AU NOM DU PEUPLE FRANÇAIS



COUR D'APPEL DE METZ



Chambre Sociale-Section 1







ARRÊT DU



vingt trois mai deux mille vingt deux



APPELANT :



M. [I] [F]

[Adresse

1]

Représenté par Me Thomas BECKER, avocat au barreau de SARREGUEMINES





INTIMÉES :



S.C.P. NOEL [Y] LANZETTA prise en la personne de Maître [X] [Y] ès qualité de liquidateur judiciaire de la société [F] ...

Arrêt n° 22/00300

23 Mai 2022

---------------------

N° RG 20/01895 - N° Portalis DBVS-V-B7E-FLQC

-------------------------

Conseil de Prud'hommes - Formation paritaire de FORBACH

13 Octobre 2020

18/00278

-------------------------

RÉPUBLIQUE FRANÇAISE

AU NOM DU PEUPLE FRANÇAIS

COUR D'APPEL DE METZ

Chambre Sociale-Section 1

ARRÊT DU

vingt trois mai deux mille vingt deux

APPELANT :

M. [I] [F]

[Adresse 1]

Représenté par Me Thomas BECKER, avocat au barreau de SARREGUEMINES

INTIMÉES :

S.C.P. NOEL [Y] LANZETTA prise en la personne de Maître [X] [Y] ès qualité de liquidateur judiciaire de la société [F] DEPANNAGE

[Adresse 2]

Représentée par Me Antoine LEUPOLD, avocat au barreau de METZ

Association UNEDIC DELEGATION CGEA AGS DE [Localité 5]

[Adresse 3]

Représentée par Me Yaël CYTRYNBLUM, avocat au barreau de SARREGUEMINES

COMPOSITION DE LA COUR :

En application des dispositions des articles 786 et 907 du code de procédure civile, l'affaire a été débattue le 15 Février 2022, en audience publique, les parties ne s'y étant pas opposées, devant Madame Laëtitia WELTER, Conseillère, chargée d'instruire l'affaire.
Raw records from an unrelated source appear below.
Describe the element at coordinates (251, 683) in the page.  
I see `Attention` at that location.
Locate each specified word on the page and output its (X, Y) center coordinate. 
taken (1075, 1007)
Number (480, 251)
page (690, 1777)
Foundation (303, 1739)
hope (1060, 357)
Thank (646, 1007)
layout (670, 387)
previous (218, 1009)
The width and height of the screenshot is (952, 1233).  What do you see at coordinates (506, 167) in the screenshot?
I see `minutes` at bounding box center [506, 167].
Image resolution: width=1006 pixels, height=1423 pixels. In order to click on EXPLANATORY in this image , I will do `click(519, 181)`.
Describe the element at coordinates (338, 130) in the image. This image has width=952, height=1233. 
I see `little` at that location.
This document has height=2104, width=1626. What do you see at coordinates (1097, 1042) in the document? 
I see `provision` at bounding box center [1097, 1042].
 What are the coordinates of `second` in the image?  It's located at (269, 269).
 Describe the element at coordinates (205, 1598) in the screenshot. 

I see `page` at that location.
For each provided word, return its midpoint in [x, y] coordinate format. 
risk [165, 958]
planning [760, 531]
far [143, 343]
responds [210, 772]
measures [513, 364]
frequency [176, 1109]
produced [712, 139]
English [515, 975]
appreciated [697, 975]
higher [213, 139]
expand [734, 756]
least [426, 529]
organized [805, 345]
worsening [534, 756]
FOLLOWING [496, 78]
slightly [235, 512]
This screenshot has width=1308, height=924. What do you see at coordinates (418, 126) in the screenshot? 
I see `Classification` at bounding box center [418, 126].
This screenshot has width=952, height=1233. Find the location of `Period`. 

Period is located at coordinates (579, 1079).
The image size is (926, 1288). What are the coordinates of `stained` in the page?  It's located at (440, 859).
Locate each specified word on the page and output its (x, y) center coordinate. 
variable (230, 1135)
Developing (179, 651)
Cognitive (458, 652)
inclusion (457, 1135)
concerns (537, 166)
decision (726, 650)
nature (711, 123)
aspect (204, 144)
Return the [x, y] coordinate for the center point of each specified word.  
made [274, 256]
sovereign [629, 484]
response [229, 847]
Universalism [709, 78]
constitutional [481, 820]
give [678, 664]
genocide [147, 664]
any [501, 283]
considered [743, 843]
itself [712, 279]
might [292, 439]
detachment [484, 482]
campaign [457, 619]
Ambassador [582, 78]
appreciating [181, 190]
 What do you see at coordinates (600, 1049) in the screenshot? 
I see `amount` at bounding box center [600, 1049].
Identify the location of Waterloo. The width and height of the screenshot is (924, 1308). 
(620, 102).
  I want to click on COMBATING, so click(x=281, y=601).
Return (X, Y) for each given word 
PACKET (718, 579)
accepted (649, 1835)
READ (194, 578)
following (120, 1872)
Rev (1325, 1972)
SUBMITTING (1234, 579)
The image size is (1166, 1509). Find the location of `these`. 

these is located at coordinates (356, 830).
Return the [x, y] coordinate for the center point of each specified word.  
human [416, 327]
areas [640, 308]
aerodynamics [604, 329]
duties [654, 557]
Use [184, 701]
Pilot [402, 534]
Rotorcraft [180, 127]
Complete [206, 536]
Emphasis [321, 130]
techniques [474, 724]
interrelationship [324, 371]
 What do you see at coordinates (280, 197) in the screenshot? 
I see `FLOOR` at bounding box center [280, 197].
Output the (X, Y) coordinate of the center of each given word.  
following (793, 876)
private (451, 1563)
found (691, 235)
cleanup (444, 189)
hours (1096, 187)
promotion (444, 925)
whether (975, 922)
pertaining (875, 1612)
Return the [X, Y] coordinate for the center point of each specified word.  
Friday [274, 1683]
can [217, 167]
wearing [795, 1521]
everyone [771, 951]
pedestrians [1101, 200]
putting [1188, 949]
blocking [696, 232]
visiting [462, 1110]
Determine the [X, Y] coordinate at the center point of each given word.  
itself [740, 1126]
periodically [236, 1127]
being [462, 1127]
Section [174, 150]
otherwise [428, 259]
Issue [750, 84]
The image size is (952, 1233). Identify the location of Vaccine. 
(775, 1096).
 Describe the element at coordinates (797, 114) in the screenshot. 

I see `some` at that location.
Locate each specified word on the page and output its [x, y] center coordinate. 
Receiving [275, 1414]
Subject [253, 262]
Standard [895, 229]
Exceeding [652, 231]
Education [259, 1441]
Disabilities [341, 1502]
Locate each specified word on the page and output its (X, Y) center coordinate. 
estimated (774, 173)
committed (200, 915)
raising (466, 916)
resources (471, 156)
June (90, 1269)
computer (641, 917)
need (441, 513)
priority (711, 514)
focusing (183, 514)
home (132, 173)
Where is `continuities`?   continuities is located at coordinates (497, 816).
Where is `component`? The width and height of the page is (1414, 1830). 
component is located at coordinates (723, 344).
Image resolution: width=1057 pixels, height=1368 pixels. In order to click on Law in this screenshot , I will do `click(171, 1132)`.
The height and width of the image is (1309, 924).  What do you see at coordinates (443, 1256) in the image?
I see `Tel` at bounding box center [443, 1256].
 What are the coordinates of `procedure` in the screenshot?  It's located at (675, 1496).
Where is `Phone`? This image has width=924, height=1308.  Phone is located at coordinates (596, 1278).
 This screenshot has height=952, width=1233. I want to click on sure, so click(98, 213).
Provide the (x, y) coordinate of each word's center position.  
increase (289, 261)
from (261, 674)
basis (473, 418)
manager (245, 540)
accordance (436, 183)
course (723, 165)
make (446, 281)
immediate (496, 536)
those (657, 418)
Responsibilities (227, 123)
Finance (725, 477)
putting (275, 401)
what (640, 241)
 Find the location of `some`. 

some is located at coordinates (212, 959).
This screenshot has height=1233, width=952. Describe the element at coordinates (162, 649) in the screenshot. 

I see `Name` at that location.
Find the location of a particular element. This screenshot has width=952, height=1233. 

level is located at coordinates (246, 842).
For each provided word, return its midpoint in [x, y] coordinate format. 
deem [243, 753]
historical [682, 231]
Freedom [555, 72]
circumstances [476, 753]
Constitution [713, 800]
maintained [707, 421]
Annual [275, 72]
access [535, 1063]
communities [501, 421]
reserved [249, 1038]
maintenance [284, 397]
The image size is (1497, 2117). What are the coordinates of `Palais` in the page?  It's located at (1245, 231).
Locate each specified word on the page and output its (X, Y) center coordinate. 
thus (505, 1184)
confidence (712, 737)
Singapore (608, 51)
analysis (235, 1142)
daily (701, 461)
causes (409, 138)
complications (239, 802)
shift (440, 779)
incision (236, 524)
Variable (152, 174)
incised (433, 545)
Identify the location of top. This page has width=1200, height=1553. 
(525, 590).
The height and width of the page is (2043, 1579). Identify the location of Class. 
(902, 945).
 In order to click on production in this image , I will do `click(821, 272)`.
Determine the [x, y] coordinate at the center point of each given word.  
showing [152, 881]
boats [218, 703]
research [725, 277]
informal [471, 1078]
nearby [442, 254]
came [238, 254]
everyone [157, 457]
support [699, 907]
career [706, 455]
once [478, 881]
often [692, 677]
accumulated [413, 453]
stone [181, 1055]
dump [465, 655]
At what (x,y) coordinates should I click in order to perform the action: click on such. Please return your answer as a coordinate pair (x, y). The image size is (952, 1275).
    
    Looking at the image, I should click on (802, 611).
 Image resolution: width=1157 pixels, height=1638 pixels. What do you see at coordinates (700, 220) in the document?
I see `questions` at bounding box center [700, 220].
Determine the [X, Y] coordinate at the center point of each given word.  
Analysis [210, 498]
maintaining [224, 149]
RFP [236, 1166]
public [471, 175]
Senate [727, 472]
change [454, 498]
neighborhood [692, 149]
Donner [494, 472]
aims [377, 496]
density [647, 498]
Ce magistrat a rendu compte des plaidoiries dans le délibéré de la cour, composée de :

Mme Anne-Marie WOLF, Présidente de Chambre

Mme Anne FABERT, Conseillère

Madame Laëtitia WELTER, Conseillère

Greffier, lors des débats : Mme Hélène BAJEUX

ARRÊT :

Contradictoire

Prononcé publiquement par mise à disposition de l'arrêt au greffe de la cour, les parties en ayant été préalablement avisées dans les conditions prévues au deuxième alinéa de l'article 450 du code de procédure civile ;

Signé par Mme Laëtitia WELTER,, Conseillère, pour le président régulièrement empêché, et par Mme Hélène BAJEUX, Greffier, auquel la minute de la décision a été remise par le magistrat signataire.

EXPOSE DES FAITS

Monsieur [I] [F] a été embauché le 2 janvier 1983 par la SARL ENTREPRISE
[F] qui l'employait en dernier lieu en qualité de directeur, statut cadre.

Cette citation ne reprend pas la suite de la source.